Integration is straightforward: either call the hosted Jina Reranker API or load the model locally with transformers. The model’s compute_score method returns a float per pair, which can be used directly to sort results or fed into downstream ranking ensembles.
Training Details
The model was fine‑tuned on a proprietary, large‑scale multilingual dataset consisting of millions of query‑document pairs. The data spans a wide range of domains (e‑commerce, scientific literature, code repositories, and conversational logs) and languages, ensuring robust cross‑lingual generalisation.
- Pre‑training backbone – A multilingual BERT‑style encoder (≈110 M parameters) pretrained on Common Crawl and Wikipedia in >100 languages.
- Fine‑tuning objective – Pairwise ranking loss (cross‑entropy over softmax‑scaled relevance scores) with hard negative mining to improve discrimination.
- Training compute – Conducted on a cluster of 8 × NVIDIA A100 GPUs (40 GB VRAM) for roughly 48 hours, using mixed‑precision (FP16) and gradient accumulation to fit the 1024‑token context.
- Flash‑attention integration – Enabled after the first epoch to accelerate training and reduce memory consumption.

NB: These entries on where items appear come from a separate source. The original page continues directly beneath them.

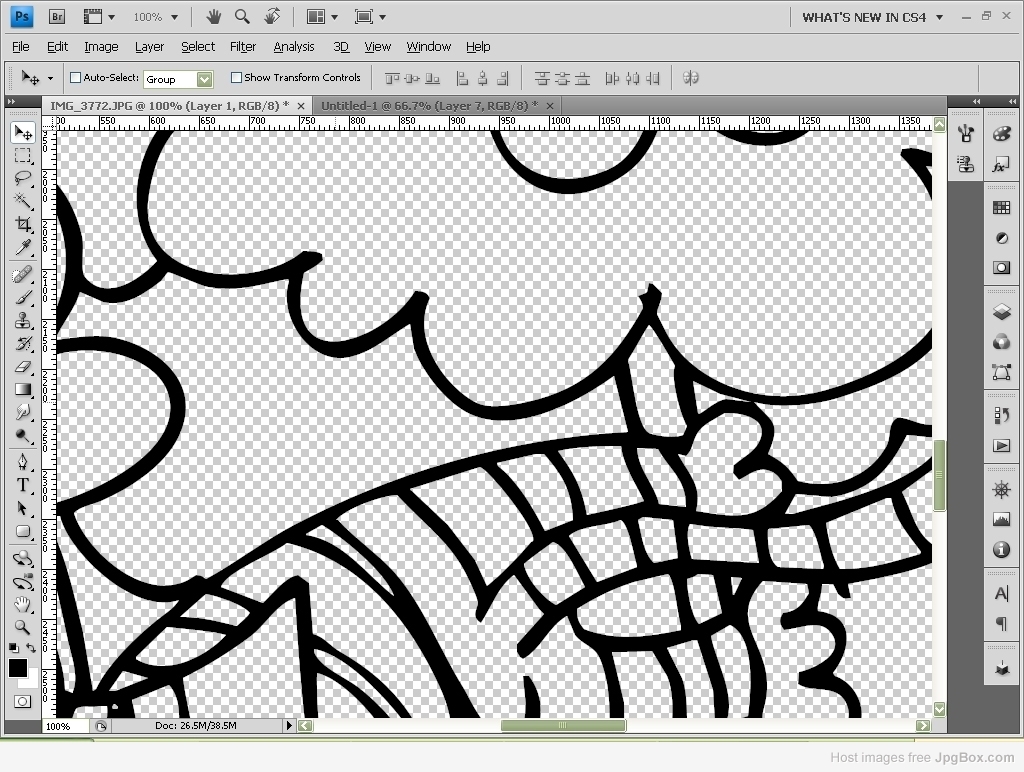The image size is (1024, 772).
Task: Pick the Eyedropper tool
Action: point(23,248)
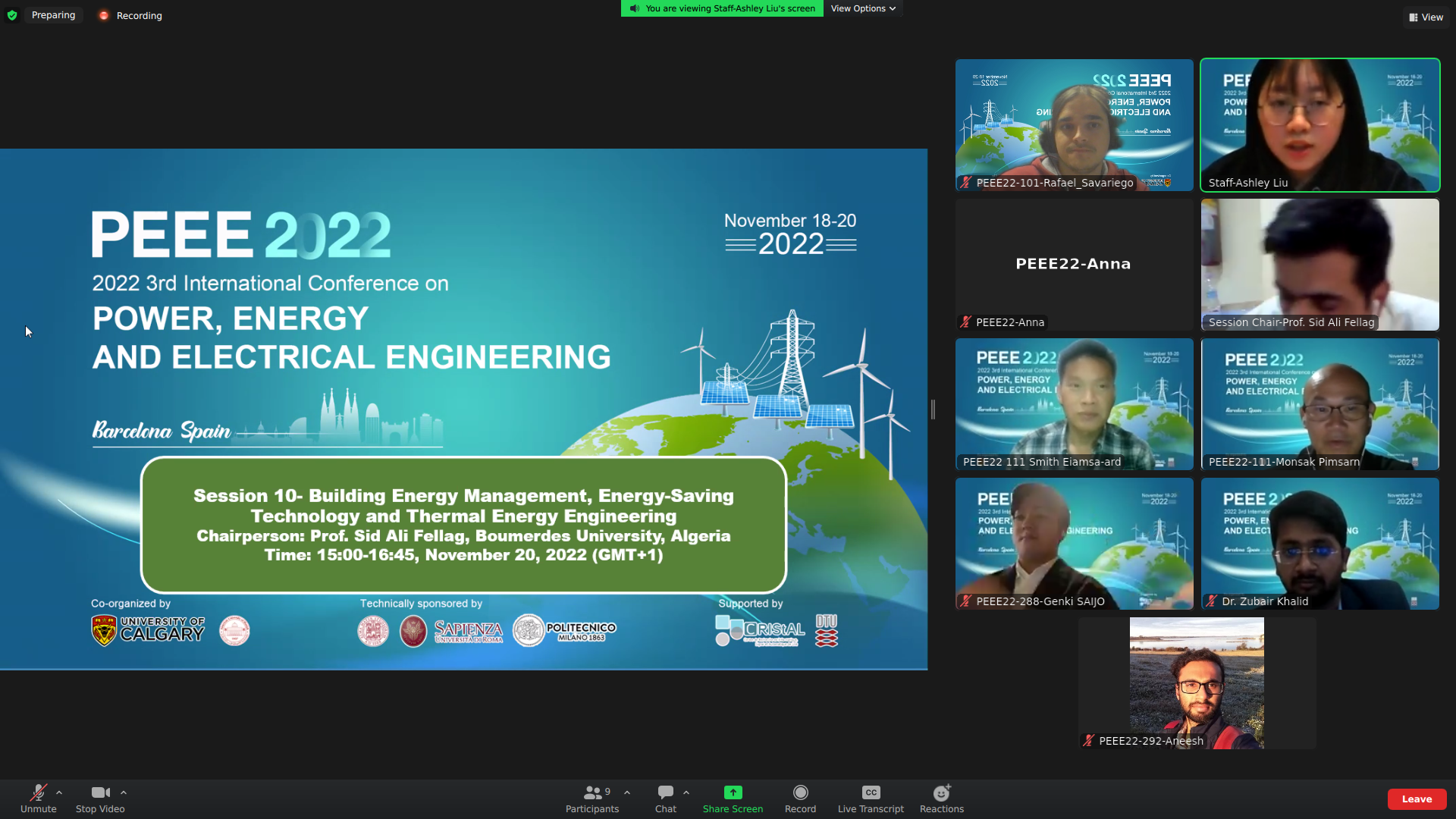Viewport: 1456px width, 819px height.
Task: Expand audio options arrow beside Unmute
Action: click(x=59, y=792)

- Fine‑tuning capability – Users can further adapt the model on domain‑specific query‑document pairs by loading the checkpoint with
trust_remote_code=Trueand continuing training with a small learning rate (e.g., 2e‑5).
Licensing Information
The model is released under the CC‑BY‑NC‑4.0 license, which permits free use for research, evaluation, and non‑commercial projects provided that proper attribution is given to Jina AI. The “unknown” tag in the Hugging Face metadata merely reflects that the repository does not contain a separate license file; the README explicitly states the CC‑BY‑NC‑4.0 terms.
Commercial use is not covered by this license. Organizations wishing to deploy the model in a product, SaaS offering, or any revenue‑generating service must obtain a commercial agreement through Jina AI’s API, AWS SageMaker, or Azure Marketplace channels. Contact Jina AI sales for details.
Attribution must include a citation to the model name and a link to the Hugging Face model card. Redistribution of the model weights is allowed only under the same non‑commercial terms; any derivative works must also be released under CC‑BY‑NC‑4.0 unless a separate commercial licence is obtained.